My hope is that both of these (hopefully combined!) will outperform removing formatting.

FYI: This was done here: https://github.com/google/dagger/pull/513#issuecomment-427657801

We are leaving this open so we can track improving the time it takes to format for those that want to keep it on.

@ronshapiro I tried disabling the code formatting, but unfortunately for me, the results were not satisfying, on the contrary the build time got increased.

Time taken for a clean build to a multi module project is 3m 24s with formatting disabled, to 2m 34s with formatting enabled (one minute difference here)

Perhaps because I'm using kapt? or my configuration is wrong?

Here is how I configured (applies to all modules) it

kapt {
    arguments {
        arg('dagger.formatGeneratedSource', 'disabled')
    }
}

Also I noticed that there is not much difference with the produced code, the only difference I see is that there is no line break at the closing bracelet of the function.

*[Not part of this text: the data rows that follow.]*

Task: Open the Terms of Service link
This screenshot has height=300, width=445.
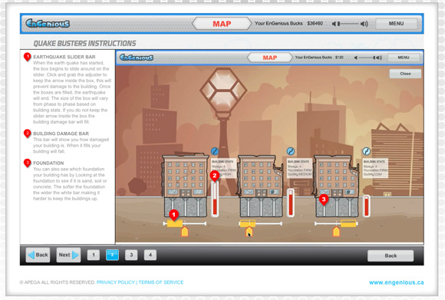Action: (x=161, y=282)
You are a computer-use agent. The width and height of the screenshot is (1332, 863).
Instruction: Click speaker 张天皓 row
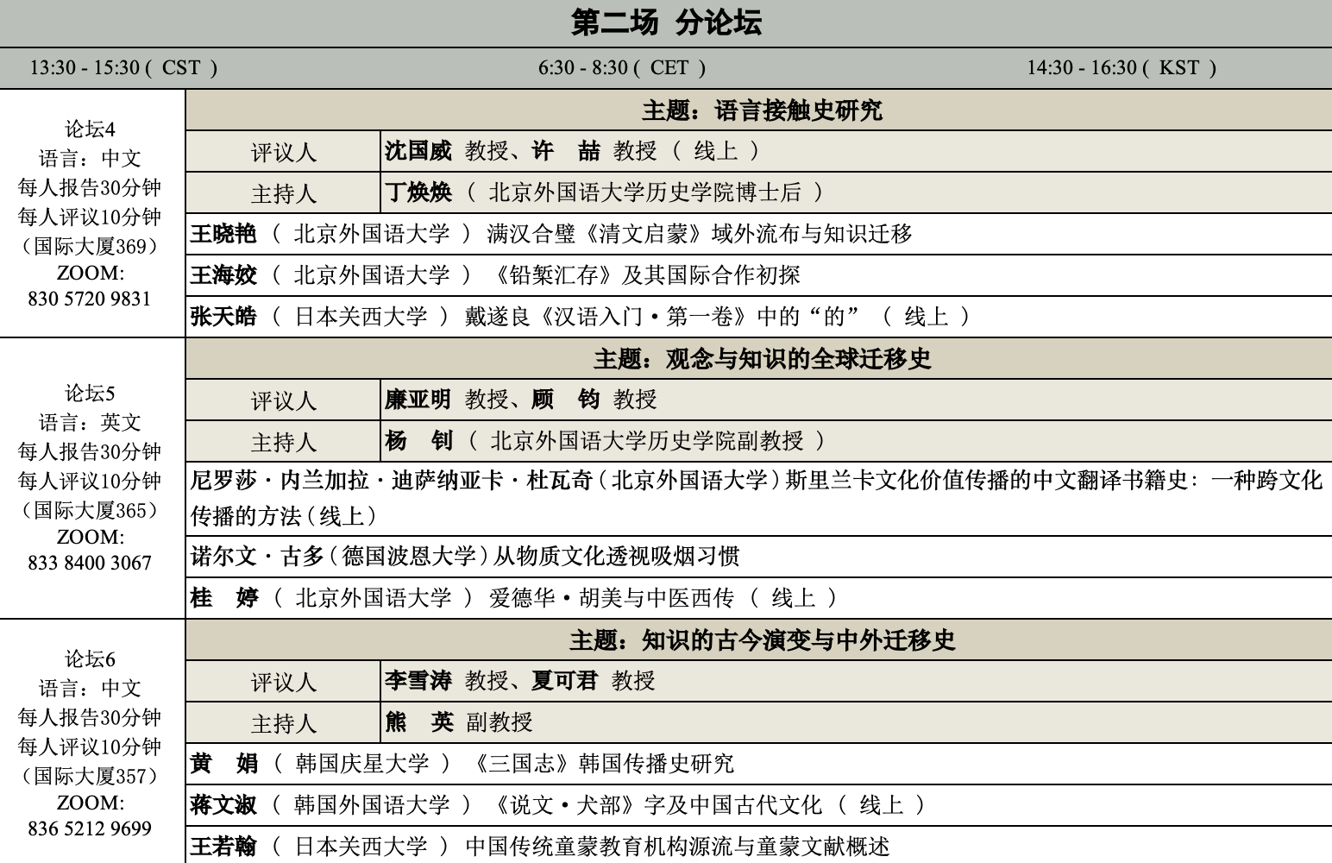(578, 317)
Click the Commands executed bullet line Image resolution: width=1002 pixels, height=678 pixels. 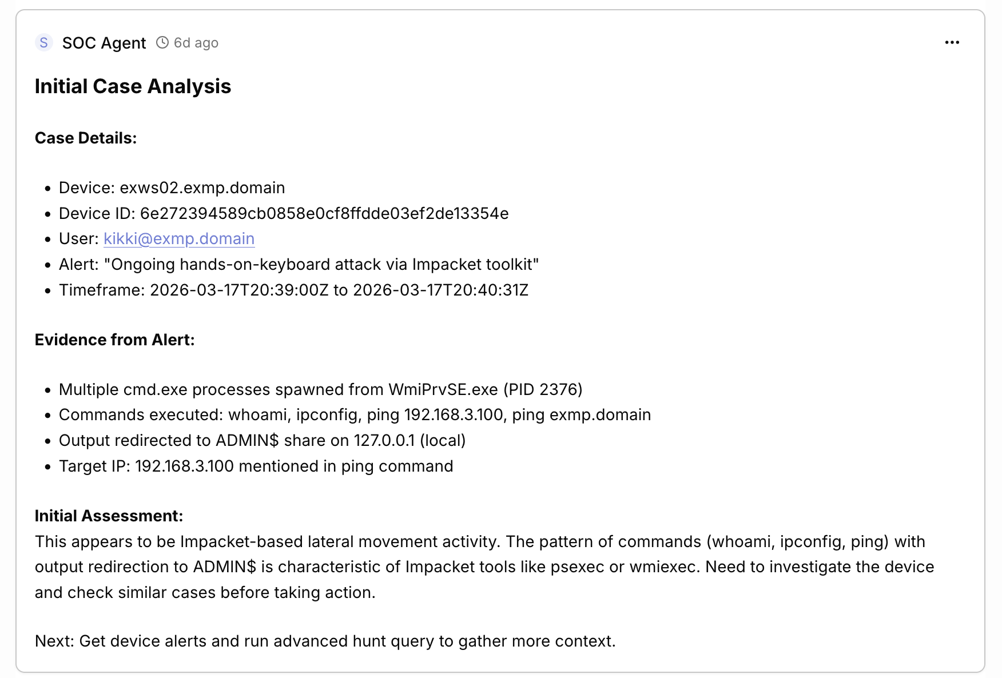[x=355, y=415]
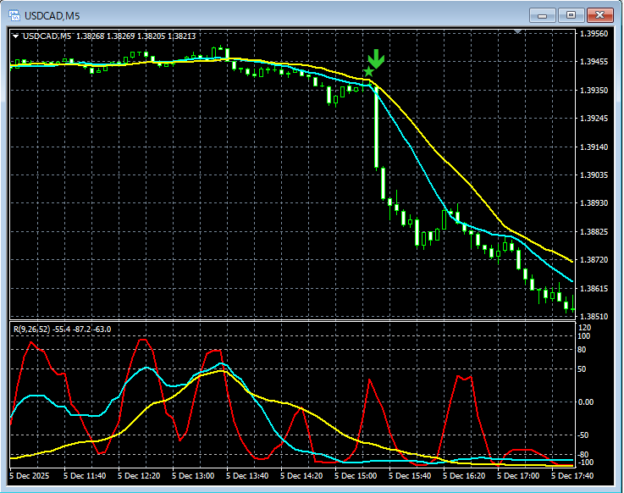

For Example.

// With Formatting disabled
 @Override
  public void injectMembers(YanaTapTargetView instance) {
    injectStatusBarProvider(instance, statusBarProvider.get());
    injectPreferenceProvider(instance, preferenceProvider.get());
    injectMEventReporter(instance, mEventReporterProvider.get());}

// With formatting enabled
@Override
  public void injectMembers(YanaTapTargetView instance) {
    injectStatusBarProvider(instance, statusBarProvider.get());
    injectPreferenceProvider(instance, preferenceProvider.get());
    injectMEventReporter(instance, mEventReporterProvider.get());
  }

EDIT: The kapt task execution time from two build scans.

// When formatting disabled  
:app:kaptInternalStagingDebugKotlin  52.552s

// When formatting enabled
:app:kaptInternalStagingDebugKotlin 43.453s

Can you share your secret sauce? I think we'd all want formatting to be 50% faster than not formatting!